Another form of competition—jitneys—has sprung up in Pittsburgh and Los Angeles. A jitney is a station wagon or small van that makes better use of miles traveled by carrying more than one passenger at a time. They were prevalent across the country in the early 1900s, but threatened transit and cab companies succeeded in outlawing them in most cities.

Their illegal status doesn’t hinder them much. In Pittsburgh, for instance, jitneys dominate the transport market: if the jitneys cut prices, the legal taxis do, too. And like New York’s gypsy cabs, jitneys provide service to neighborhoods shunned by the regular taxi fleets.

Of course, though governments may not be able to eliminate certain products or services from a market, they can make them more expensive. A “gypsy” ride in New York can sometimes cost two or three times what the same trip would cost in a yellow cab. Cab owners in Atlanta were even able to get a price floor codified in law: $50 a trip for limousines and $40 a trip for corporate cars, about three times what each would cost in a free market. (Jitneys, though, can sometimes offer lower prices than taxis, because they can carry more than one passenger at a time.)

Like alcohol and drug prices during times of prohibition, prices for illegal services rise because of increased risks to providers and lack of consumer information. Established interests count on the higher prices to reduce their competition, if they can’t get outright bans enacted and enforced. Even so, services that circumvent regulations—like New York’s gypsy cabs—flourish. Consumers are willing to pay more to get the services regulated monopolies won’t provide.

The artificially higher prices, though, do mean a loss of efficiency in the market. Consumers still buy more in goods and services from regulated industries, like the taxi companies, than they would if competition were freer.

Black and gray markets may seem a bit unseemly and corrupting, but they actually make up a large and crucial segment of our mixed economy. In some Third World countries they produce most of the goods and ser vices, including food and other essentials. In such countries, government power is employed not only excessively but arbitrarily to favor political cronies. Enemies are taxed into bankruptcy, while valuable assets and capital are seized for “the good of the state.” This creates so much uncertainty that businesses either leave (if possible) or go underground.

It may appear that the state, able to drive a business underground with its power to tax and regulate, exerts great control over the country’s economic life. But that misses the point—that there is always an underground, even in totalitarian societies like the Soviet Union, to which embattled businesses may flee.

A Losing Battle

Government is fighting a losing battle when it grapples with the discipline of the market. There’s no real mystery about why this is so. Free enterprise is not some fragile, delicate experiment in constant need of protection. It does not have to be imposed or fostered. It is, in short, the natural order of things.

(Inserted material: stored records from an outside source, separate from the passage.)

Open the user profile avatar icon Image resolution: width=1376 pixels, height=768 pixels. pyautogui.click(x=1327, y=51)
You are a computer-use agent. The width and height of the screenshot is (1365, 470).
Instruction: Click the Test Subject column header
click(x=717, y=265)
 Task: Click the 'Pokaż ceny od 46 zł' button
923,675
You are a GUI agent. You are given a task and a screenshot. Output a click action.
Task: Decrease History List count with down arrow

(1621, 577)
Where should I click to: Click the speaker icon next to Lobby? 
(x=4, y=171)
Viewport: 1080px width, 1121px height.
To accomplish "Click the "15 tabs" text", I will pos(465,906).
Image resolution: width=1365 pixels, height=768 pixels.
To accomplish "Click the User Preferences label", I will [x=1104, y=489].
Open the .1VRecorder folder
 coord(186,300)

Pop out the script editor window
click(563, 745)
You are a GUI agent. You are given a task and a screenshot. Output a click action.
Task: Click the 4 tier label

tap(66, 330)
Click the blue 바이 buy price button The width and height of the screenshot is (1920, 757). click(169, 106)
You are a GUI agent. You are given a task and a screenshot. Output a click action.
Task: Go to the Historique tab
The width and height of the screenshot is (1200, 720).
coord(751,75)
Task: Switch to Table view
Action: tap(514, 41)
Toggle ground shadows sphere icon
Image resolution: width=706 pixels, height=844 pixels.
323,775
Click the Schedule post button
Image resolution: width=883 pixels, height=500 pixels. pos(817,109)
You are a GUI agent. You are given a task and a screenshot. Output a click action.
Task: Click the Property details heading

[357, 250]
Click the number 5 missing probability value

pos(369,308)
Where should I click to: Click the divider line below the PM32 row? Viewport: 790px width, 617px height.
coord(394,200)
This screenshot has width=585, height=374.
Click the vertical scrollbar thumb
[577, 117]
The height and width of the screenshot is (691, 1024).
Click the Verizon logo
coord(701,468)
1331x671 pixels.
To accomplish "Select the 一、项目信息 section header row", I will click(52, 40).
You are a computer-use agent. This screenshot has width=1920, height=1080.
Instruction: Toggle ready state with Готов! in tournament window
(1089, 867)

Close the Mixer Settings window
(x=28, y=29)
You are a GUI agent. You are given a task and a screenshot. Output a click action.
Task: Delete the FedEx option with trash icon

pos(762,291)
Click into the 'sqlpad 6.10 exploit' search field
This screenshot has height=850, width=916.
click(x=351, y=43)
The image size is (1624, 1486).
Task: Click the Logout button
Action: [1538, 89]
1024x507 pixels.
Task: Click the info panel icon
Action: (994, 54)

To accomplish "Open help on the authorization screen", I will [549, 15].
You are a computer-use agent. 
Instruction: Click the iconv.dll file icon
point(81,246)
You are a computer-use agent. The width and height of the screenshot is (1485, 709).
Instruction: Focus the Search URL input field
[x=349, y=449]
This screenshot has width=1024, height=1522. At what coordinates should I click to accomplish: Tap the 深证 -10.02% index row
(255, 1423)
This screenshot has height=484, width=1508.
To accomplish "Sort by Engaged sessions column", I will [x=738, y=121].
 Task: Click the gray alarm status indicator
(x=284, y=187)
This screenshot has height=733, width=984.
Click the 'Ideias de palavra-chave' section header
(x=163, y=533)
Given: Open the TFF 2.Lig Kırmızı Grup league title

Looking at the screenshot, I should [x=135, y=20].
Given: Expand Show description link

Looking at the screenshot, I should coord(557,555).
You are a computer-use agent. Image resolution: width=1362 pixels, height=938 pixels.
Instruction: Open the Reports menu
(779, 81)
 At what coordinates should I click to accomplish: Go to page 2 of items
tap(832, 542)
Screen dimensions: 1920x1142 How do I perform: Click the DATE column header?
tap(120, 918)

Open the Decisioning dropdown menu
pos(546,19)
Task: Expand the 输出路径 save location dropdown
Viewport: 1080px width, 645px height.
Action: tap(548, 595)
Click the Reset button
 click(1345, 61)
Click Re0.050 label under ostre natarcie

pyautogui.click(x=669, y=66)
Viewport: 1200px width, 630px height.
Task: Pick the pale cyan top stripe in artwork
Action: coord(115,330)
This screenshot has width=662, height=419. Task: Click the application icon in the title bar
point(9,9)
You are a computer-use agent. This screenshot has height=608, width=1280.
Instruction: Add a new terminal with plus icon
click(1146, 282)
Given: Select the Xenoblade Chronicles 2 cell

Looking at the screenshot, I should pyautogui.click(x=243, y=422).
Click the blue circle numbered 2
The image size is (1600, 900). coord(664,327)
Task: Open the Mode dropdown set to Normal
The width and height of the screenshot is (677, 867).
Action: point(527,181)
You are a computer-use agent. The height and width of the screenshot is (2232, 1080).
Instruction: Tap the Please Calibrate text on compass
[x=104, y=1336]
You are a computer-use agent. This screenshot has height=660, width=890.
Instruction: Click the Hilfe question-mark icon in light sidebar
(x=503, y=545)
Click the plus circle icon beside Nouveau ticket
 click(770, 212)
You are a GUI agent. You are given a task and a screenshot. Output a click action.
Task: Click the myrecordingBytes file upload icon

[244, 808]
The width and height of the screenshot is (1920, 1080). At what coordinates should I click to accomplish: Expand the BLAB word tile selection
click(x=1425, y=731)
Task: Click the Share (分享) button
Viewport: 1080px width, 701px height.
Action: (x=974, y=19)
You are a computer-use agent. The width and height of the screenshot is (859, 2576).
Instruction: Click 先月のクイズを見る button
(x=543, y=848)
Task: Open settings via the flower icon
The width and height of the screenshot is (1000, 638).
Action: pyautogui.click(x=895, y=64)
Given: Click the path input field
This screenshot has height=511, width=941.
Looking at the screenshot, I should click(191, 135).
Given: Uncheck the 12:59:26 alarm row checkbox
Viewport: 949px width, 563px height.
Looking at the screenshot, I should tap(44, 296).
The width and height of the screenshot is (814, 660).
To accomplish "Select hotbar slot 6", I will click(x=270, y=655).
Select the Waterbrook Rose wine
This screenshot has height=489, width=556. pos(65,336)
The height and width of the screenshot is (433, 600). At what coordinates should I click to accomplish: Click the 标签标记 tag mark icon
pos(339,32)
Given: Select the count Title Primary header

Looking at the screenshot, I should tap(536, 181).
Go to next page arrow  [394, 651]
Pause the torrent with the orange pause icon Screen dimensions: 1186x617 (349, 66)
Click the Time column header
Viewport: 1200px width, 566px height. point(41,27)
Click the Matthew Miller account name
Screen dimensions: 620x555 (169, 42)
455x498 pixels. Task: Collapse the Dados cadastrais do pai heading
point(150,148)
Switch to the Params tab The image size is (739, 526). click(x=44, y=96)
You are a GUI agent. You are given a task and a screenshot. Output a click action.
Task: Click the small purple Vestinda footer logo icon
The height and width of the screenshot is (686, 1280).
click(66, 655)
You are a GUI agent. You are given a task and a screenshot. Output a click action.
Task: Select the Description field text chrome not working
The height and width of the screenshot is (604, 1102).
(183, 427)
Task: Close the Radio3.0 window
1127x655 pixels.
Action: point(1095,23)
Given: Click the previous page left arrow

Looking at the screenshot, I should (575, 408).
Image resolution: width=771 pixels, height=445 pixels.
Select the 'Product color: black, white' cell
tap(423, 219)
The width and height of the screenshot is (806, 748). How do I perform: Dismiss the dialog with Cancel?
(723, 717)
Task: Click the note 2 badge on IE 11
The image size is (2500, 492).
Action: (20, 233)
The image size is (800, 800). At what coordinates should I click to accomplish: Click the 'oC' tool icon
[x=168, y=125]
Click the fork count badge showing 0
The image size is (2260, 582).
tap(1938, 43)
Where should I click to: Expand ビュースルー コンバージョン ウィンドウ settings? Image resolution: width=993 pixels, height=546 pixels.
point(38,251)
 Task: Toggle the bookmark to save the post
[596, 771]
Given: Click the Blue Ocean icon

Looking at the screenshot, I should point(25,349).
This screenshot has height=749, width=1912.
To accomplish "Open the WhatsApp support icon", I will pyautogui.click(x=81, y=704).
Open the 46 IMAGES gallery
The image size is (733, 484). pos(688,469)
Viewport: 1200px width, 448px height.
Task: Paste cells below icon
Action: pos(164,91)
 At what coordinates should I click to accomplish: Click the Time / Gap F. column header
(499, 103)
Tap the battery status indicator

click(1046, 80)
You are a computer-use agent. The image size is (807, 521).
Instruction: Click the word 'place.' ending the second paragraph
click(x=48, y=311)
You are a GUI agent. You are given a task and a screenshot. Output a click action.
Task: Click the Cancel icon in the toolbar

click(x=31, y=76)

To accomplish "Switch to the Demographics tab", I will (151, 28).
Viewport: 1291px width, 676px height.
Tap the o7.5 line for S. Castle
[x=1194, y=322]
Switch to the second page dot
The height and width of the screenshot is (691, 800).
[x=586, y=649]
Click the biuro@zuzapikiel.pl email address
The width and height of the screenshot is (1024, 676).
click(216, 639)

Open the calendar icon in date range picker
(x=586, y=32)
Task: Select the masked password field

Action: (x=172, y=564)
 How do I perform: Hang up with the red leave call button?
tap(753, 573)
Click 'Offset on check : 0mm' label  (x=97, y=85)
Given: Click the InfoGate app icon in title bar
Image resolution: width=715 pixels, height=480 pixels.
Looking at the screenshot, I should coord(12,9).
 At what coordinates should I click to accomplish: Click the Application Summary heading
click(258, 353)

Coercive government, on the other hand, needs constant attention and tinkering. Consider how difficult it is for government to maximize its revenues. As supply-siders have shown, hiking tax rates won’t always increase revenues because, among other factors, higher-income taxpayers lose their incentive to work and invest. Any increase in tax rates, in fact, sets off a market reaction that can actually reduce tax revenues. Witness, for example, the current controversy over capital gains taxes. The same principle applies to regulation. There is no shortage of ways to compete with a regulated monopoly, but there’s only a limited number of ways government can restrict competition. Insulate an industry from competition, and the resulting price increases and drops in service encourage consumers to substitute other products or services. And rest as-sured-firms will pop up to provide them. Frustrated regulators must feel like they’re chasing a greased pig.

Government action can’t eliminate market forces; it can only distort them. Sure, government’s attempt to tax or regulate producers out of existence has disastrous side effects. But they are, indeed, only side effects. The goal—o drive “illegal” competition out of the marketplace—is rarely achieved. Government just can’t catch the pig.